Brian, I believe he is one of the top Italian archers and I thought (?) he was in the Vegas shoot-off this year...or last....memory seems to be getting a little foggier a little faster than it used to, lol !

Sorry, don't know which release he shoots though.............

>>------->


----------



## soonerboy

Yes, he is a top Italian archer. He shoots for Hoyt. He shoots some type of hand held with a wrist strap but I can't tell from the pictures on the Hoyt site.


----------



## Rick Webb

soonerboy said:


> Yes, he is a top Italian archer. He shoots for Hoyt. He shoots some type of hand held with a wrist strap but I can't tell from the pictures on the Hoyt site.

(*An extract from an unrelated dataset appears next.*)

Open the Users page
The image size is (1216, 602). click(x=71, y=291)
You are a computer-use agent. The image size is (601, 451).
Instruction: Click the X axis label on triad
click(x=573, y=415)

Yes it's hard to tell because the release is so small.This is only a quess, but I think that it's a Cascade either number 8 or 10 . They were made by Spot Hogg, and I don't think that they make them any more.


----------



## Rick Webb

soonerboy said:


> Yes, he is a top Italian archer. He shoots for Hoyt. He shoots some type of hand held with a wrist strap but I can't tell from the pictures on the Hoyt site.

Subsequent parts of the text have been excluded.